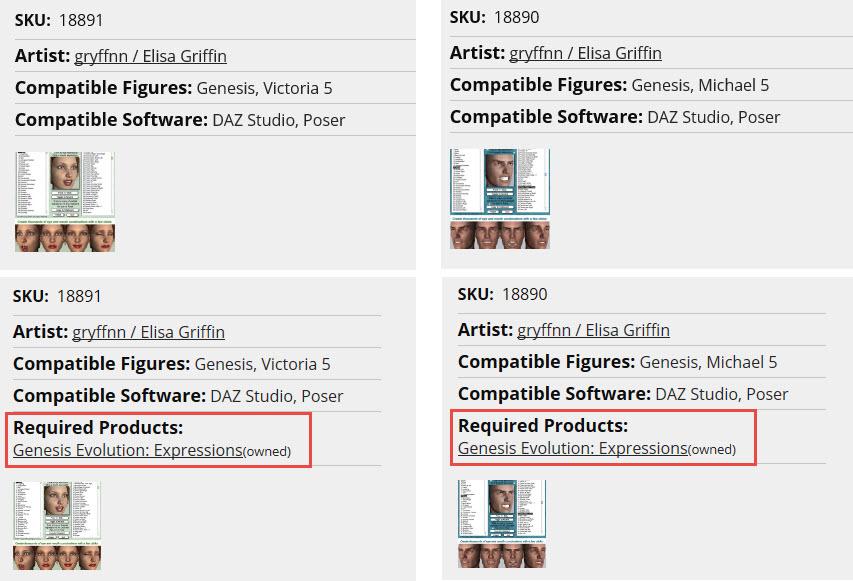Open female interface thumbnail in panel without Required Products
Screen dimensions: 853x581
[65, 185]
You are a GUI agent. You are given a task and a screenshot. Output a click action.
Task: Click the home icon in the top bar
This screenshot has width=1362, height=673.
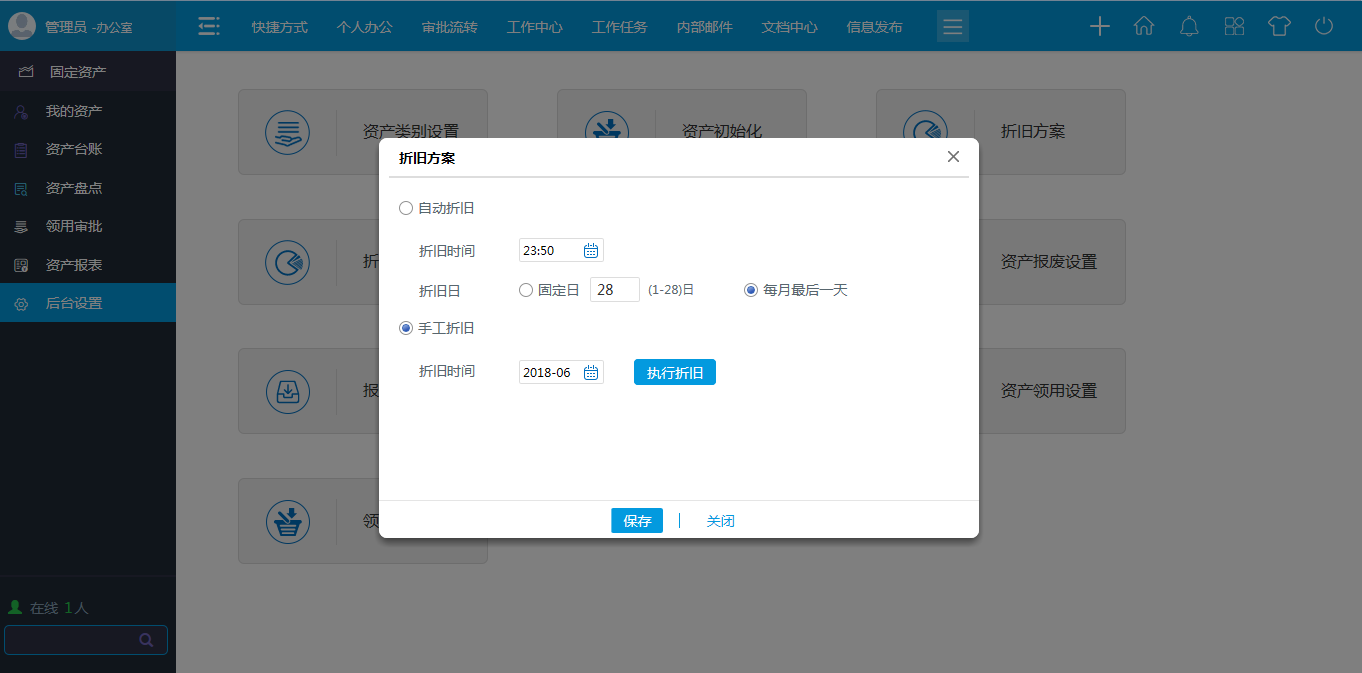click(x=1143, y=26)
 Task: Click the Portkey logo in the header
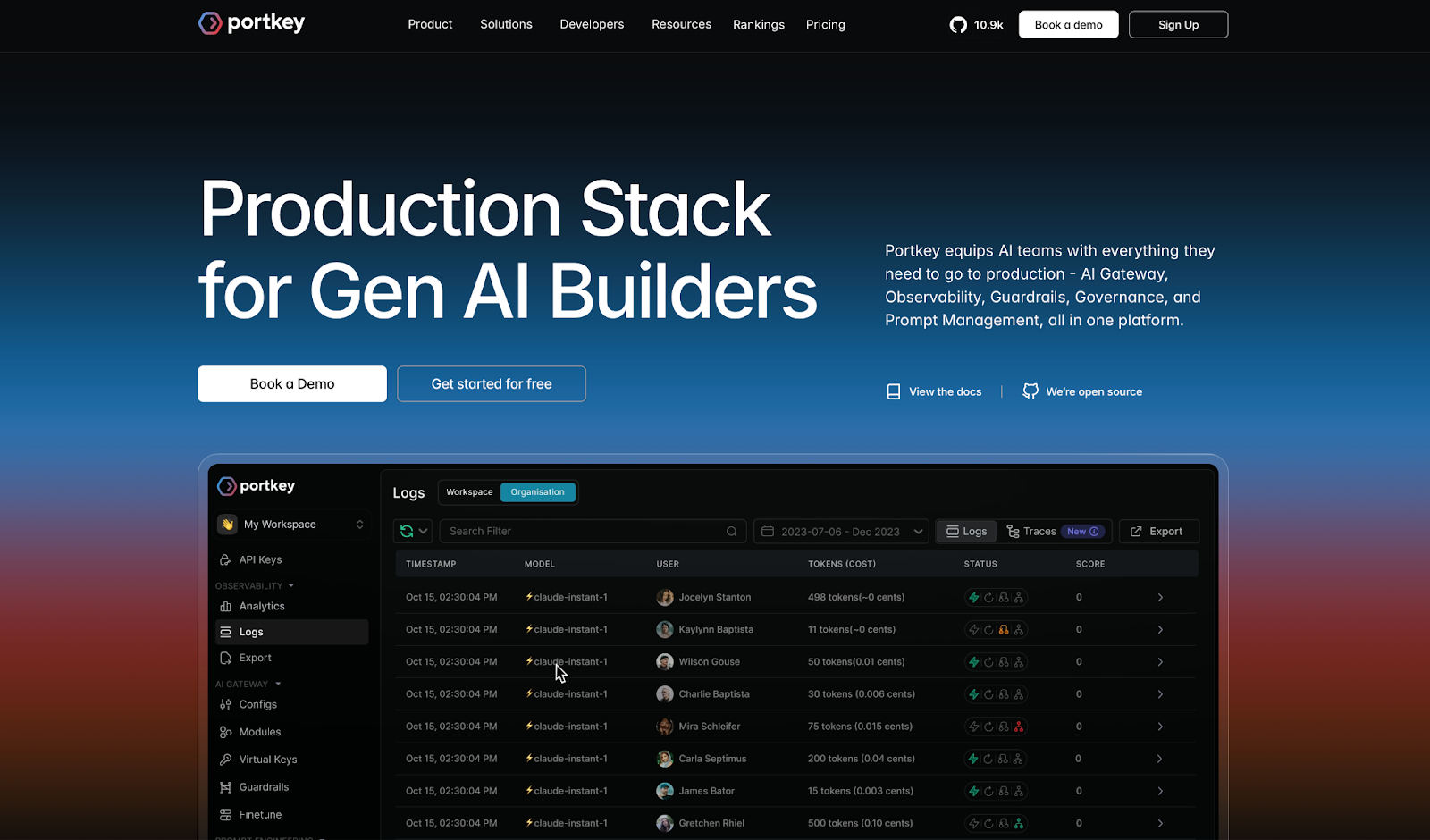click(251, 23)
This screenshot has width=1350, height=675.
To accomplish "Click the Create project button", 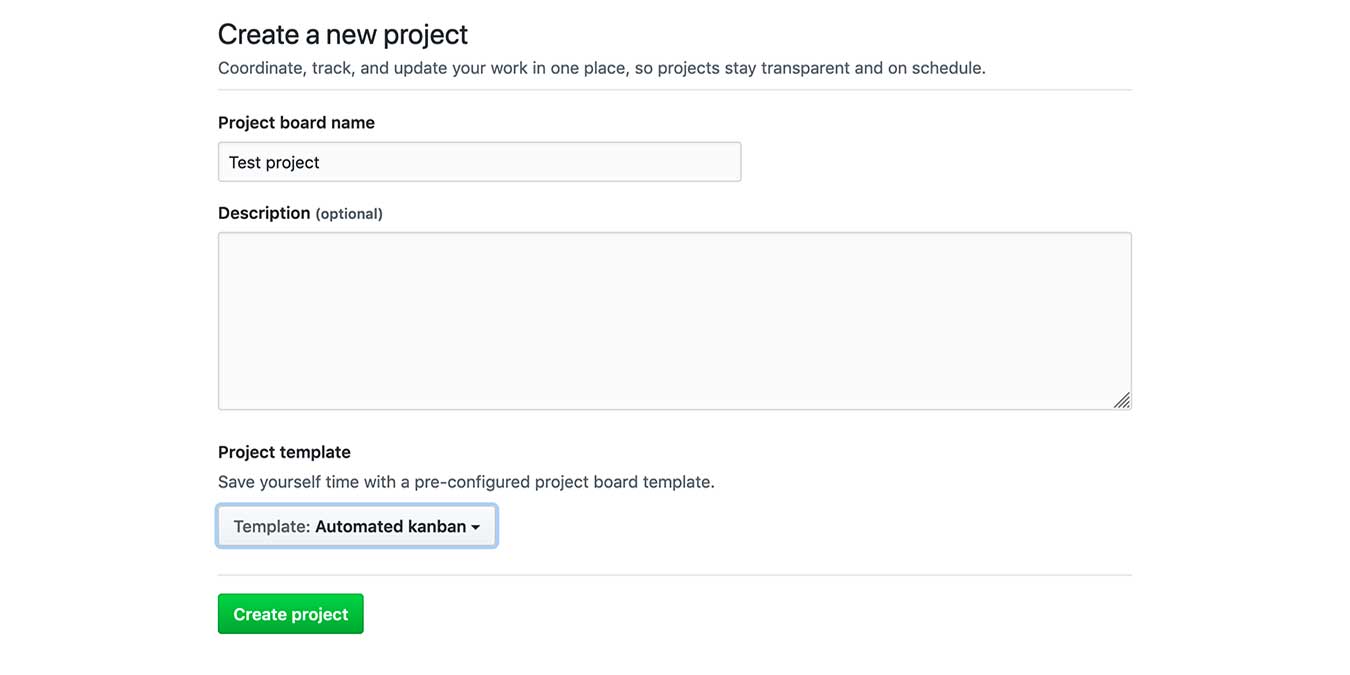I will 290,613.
■ ■ ■ ■
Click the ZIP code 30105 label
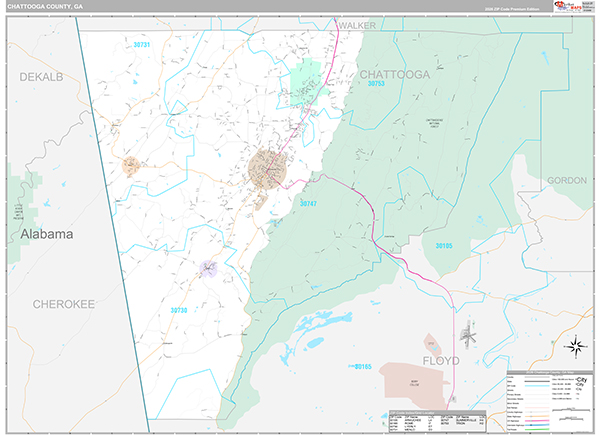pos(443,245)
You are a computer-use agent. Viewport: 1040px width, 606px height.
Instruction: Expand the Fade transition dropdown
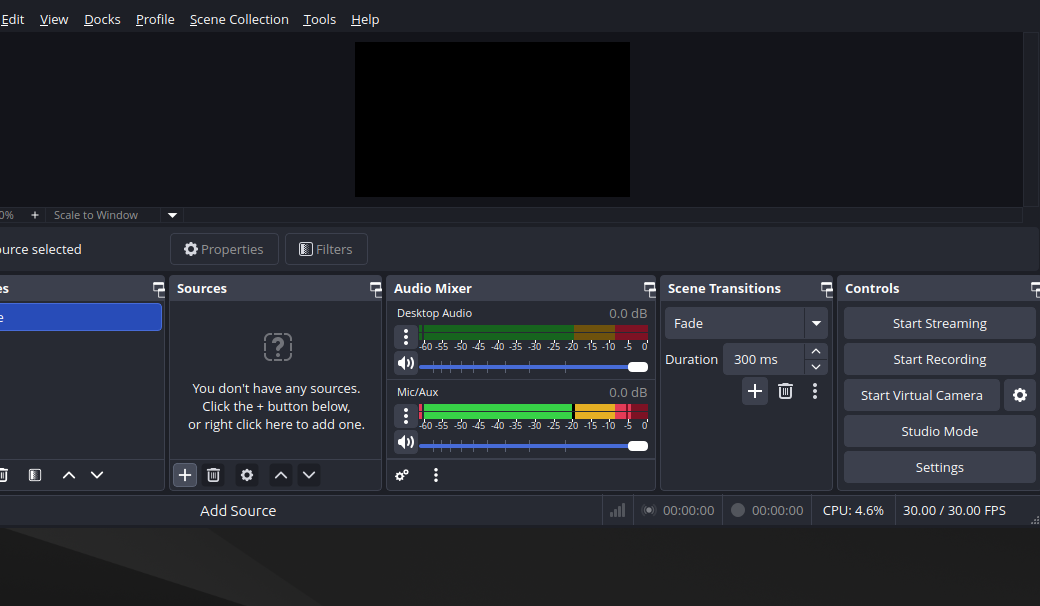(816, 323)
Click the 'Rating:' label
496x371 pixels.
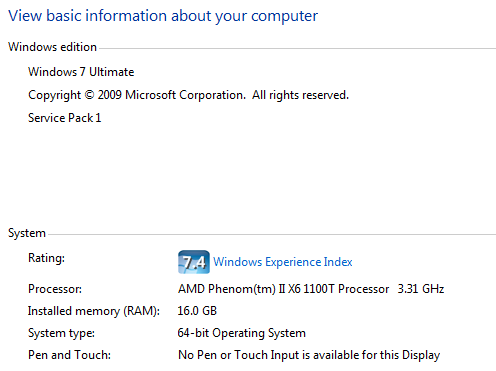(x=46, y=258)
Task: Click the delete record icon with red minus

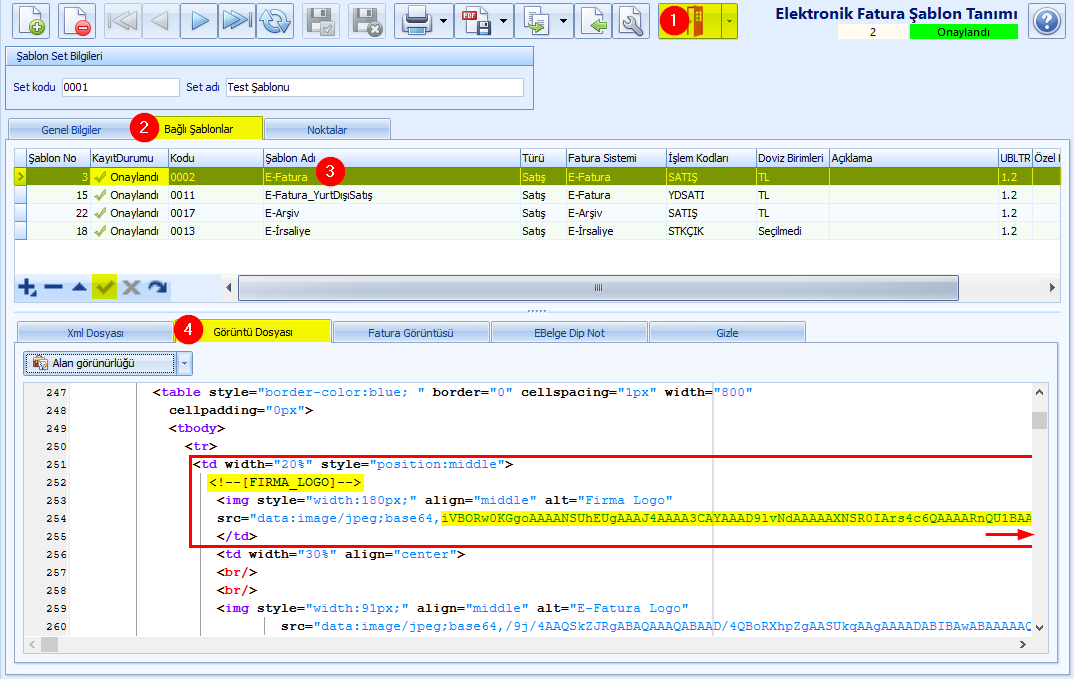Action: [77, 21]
■ ■ ■ ■
What is expected
Only one number is expected: the count of lines in the entries holding the string "agent".

Expected answer
2